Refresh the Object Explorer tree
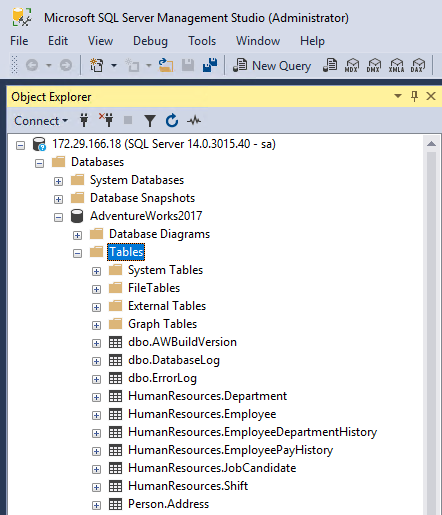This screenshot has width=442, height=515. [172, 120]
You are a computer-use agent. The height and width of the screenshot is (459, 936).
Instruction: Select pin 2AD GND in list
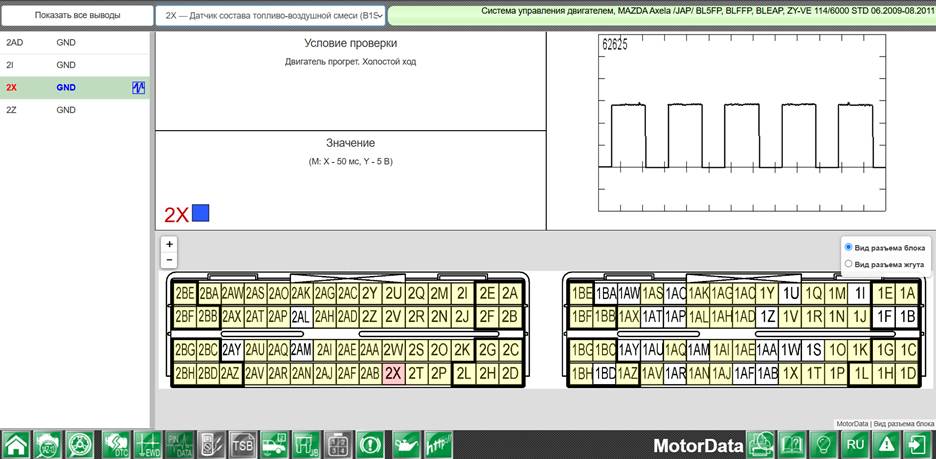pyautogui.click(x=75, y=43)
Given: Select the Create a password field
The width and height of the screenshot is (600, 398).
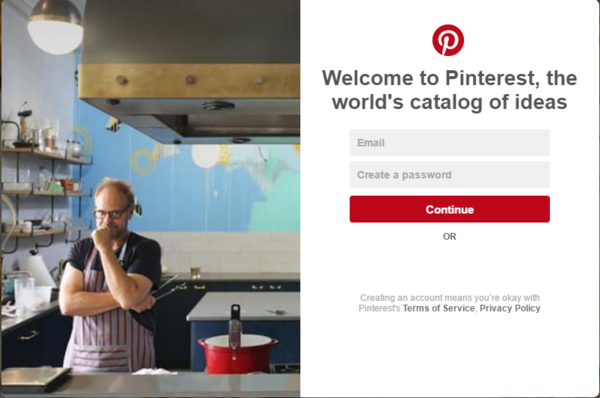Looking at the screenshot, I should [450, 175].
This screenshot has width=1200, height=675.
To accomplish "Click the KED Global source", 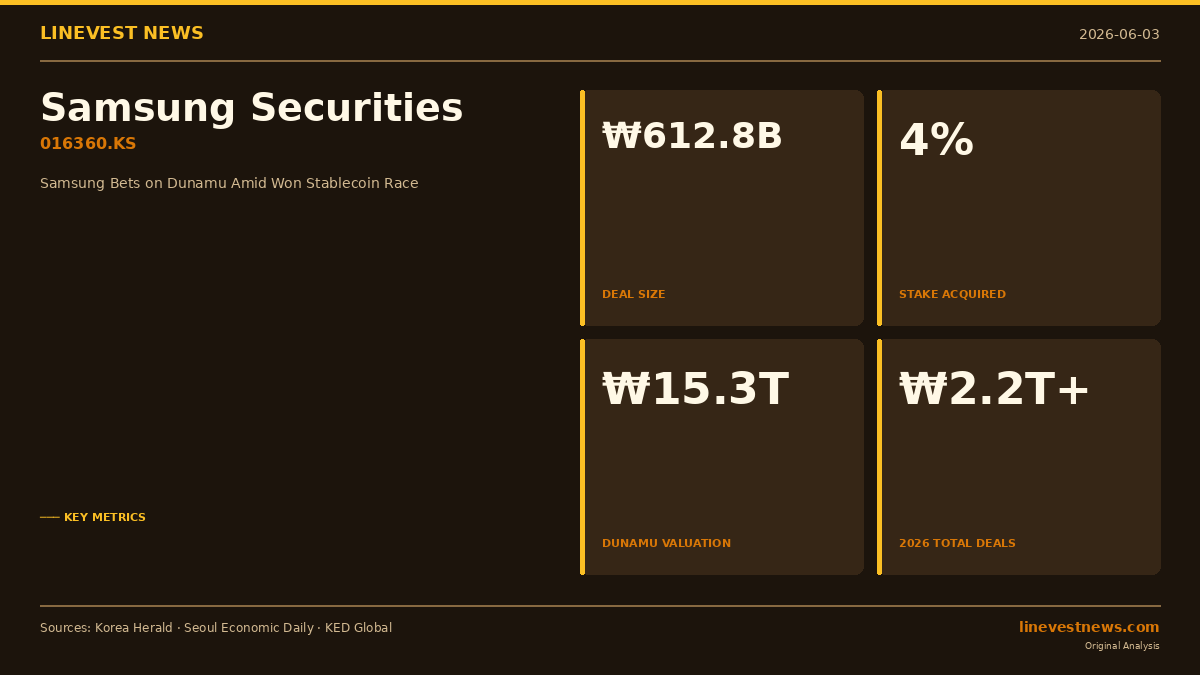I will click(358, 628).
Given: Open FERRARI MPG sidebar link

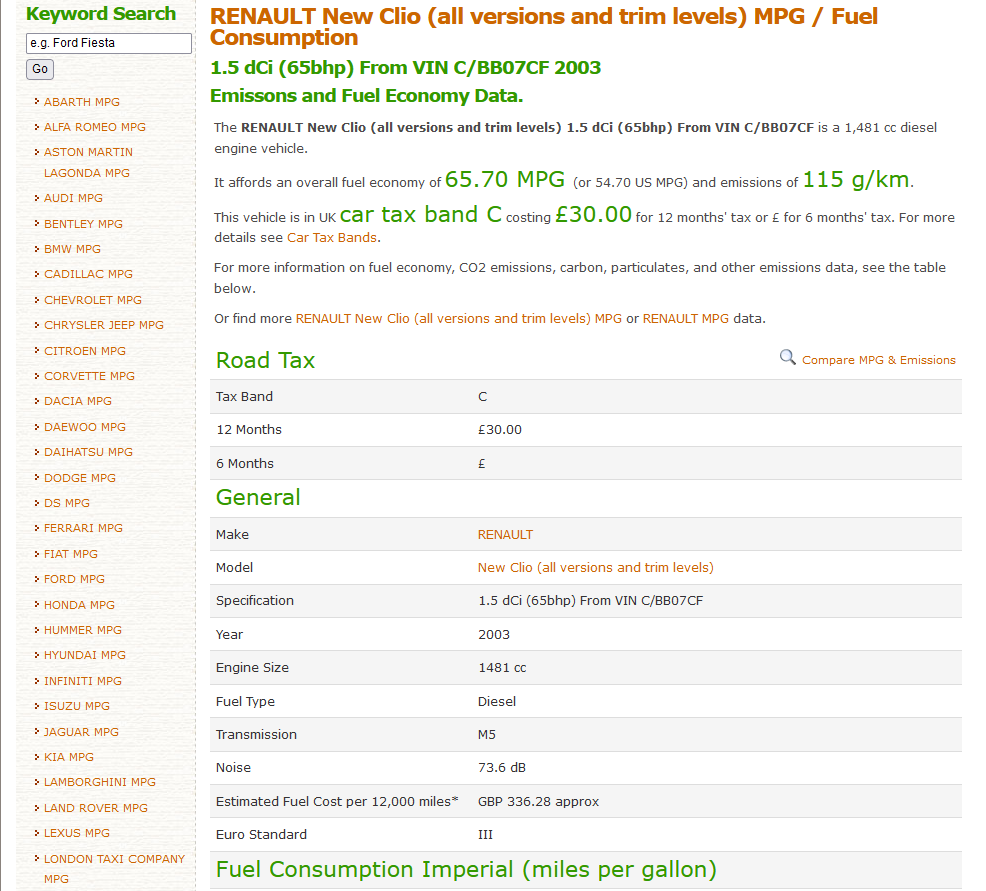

+ + + + +

WHAT TO WORK ON — If a line of the entries holds the word "Given", copy it out.

ANSWER TO THE EXERCISE —
Given: Select the Create a password field
Given: Open FERRARI MPG sidebar link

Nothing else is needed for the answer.